Затем Тыоня легко принял личину еще не родившегося ребенка, но недолго пробыл в этом состоянии полужизни, плавая в теплом, убаюкивающем море материнского лона, и неожиданно легко воплотился в крепкого сорокалетнего мужчину, отца будущего ребенка. Совершенно иная среда — будто перелетел в иное измерение! Теперь его распирало желание взломать двери клетки, в которую угодил, но страх, что это может привести к новой поломке и кабина камнем рухнет вниз, удерживал. Руки, ноги и все массивное туловище, переполненное энергией, изнывало в ожидании освобождения. Это сказывалось и на общем самочувствии, хотелось говорить что-то резкое, грубое, и стоило немалых усилий, чтобы не взорваться, быть спокойным и даже равнодушным. Где-то глубоко, невидимо от глаз человеческих, в нем тихо тлели неудовлетворенные самолюбие и тщеславие, нереализованные творческая энергия и мужская сила, готовность все нарушить и начать заново. Было сложно разобраться в самом себе — столько разного смешалось в нем и переполнило душу.
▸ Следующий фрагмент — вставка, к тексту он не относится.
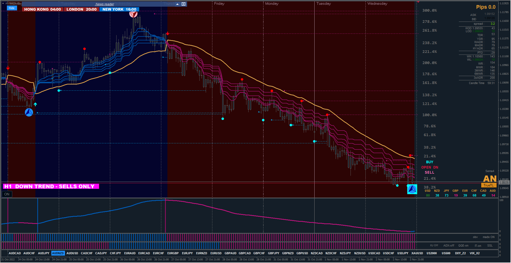Open the AUDNZD chart symbol dropdown arrow
Viewport: 511px width, 263px height.
(3, 3)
За каких-то полчаса Тыоня пропутешествовал из одного человека в другого, побыв в образе каждого стоящего в лифте, и понял: любой из них отдельная страна и, может, поэтому так трудно им найти общий язык. Но за этой разностью таилось и нечто единое, притягивающее их и согревающее в эти трудные минуты. И Тыоня подумал, как это прекрасно и одновременно трудно — быть человеком. Тысячи условностей, без которых не обойтись, живя в обществе, сковывали и пригашали бушующую в нем энергию. С другой стороны, он понимал, что состоит как бы из двух ипостасей: животной и небесной, и первую надо постоянно обуздывать, сдерживать, чтобы вторая расцвела прекрасным цветком. Поняв эту суть, он проникся величайшим уважением ко всему роду людей, и в то же время его охватила тревога: удастся ли этому роду справиться со своим дьяволом или тот придушит все светлое, а значит, убьет и самого человека?
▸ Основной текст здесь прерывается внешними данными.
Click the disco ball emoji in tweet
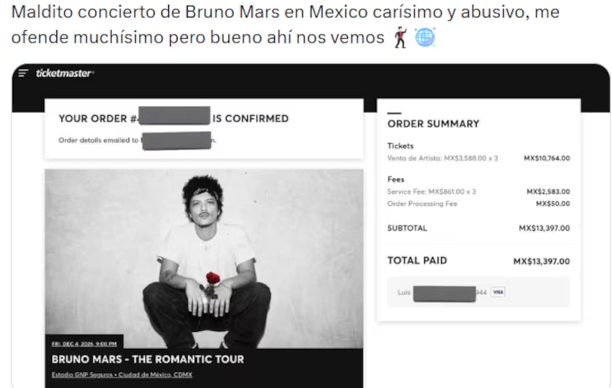(x=425, y=38)
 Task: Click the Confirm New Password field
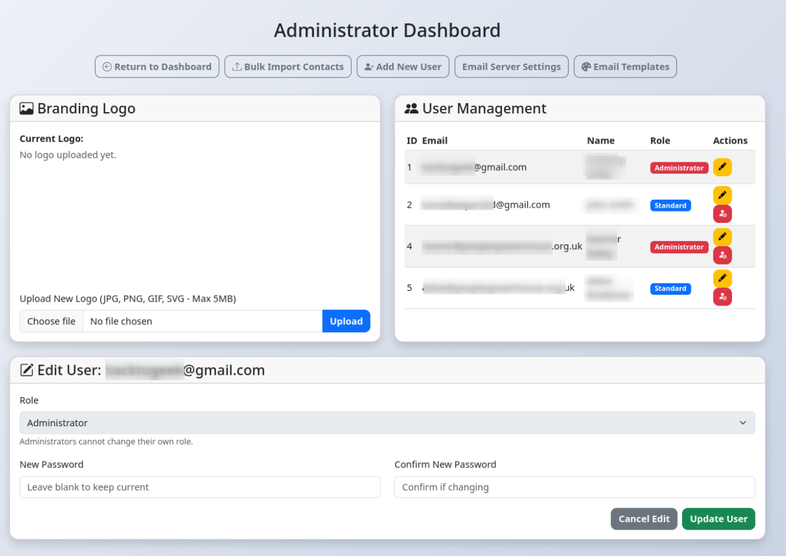[x=574, y=487]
Открылась Тыоне и еще одна истина: не умея так мгновенно перемещаться в пространстве, как он, человек был, тем не менее, не беднее его, так как в нем заключались все те миры, которые Тыоня узнавал в своих бесконечных странствиях. И если уж выходить людям в космос, то не за приключениями их достаточно и на собственной планете.
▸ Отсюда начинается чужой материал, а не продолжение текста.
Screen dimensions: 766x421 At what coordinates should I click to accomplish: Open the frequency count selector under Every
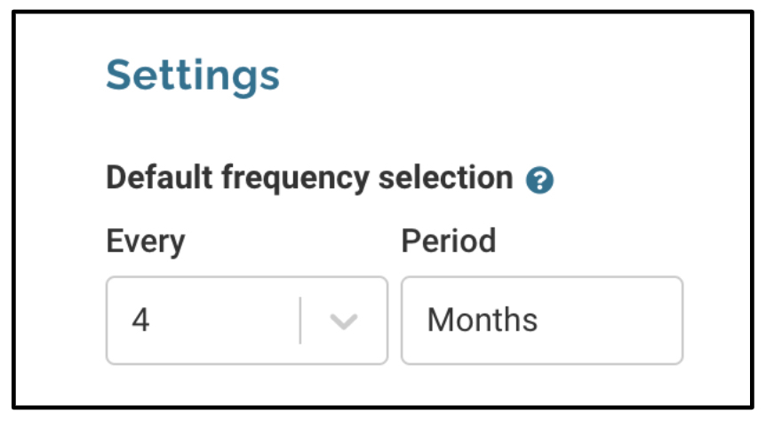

Тот миг, когда Тыоня вновь очутился на крыше лифта, был внезапен. Овладела печаль по чему-то навсегда утерянному. Присутствующие в лифте были теперь как бы частичкой его собственного призрачного тела. Душа его теперь переживала за всех вместе и по одиночке, он будто приобщился к странному, взбаламученному страстями и одновременно сцементированному единым телесным и духовным началом обществу людей. Было тревожно и хорошо.
Сообщение Селюкова привело Жураеву в замешательство. Патологический правдолюб, он не раз шокировал ее своими выступлениями. Резал правду-матку с горячностью пионера-активиста, и даже не столько правду, сколько то, о чем как-то неприлично и говорить. Ну вот как-то разошелся, что все разленились, дурака валяют, вяжут и гоняют чаи. Расстроившись от этой речи, Жураева распустила слух о том, что у Селюкова не все дома, что он уже когда-то лечился по поводу какого-то сдвига. Позже, мучаясь от этой лжи, спрашивала себя, что более вело ее в этом измышлении: желание изменить отношение окружающих к Селюкову — все-таки лучше прослыть ненормальным, чем склочником, — или боязнь того, что рикошетом и к ней станут относиться с неприязнью? Как бы там ни было, а имена их повязаны.
Сейчас будто кто наотмашь ударил не только ее, но и дозревающего в ней малыша. Писать кляузу на шефа, да к тому же признаваться в этом, хотя бы и в темноте, — это уж слишком. Стараясь не взорваться, будто Селюков для нее совершенно посторонний и не его ребенок бился у нее под сердцем, она сказала:
— Ваше так называемое донкихотство, Антон Дмитриевич, сидит у всех в печенке. В конце концов это не только не умно, а, если хотите, подло и ненормально.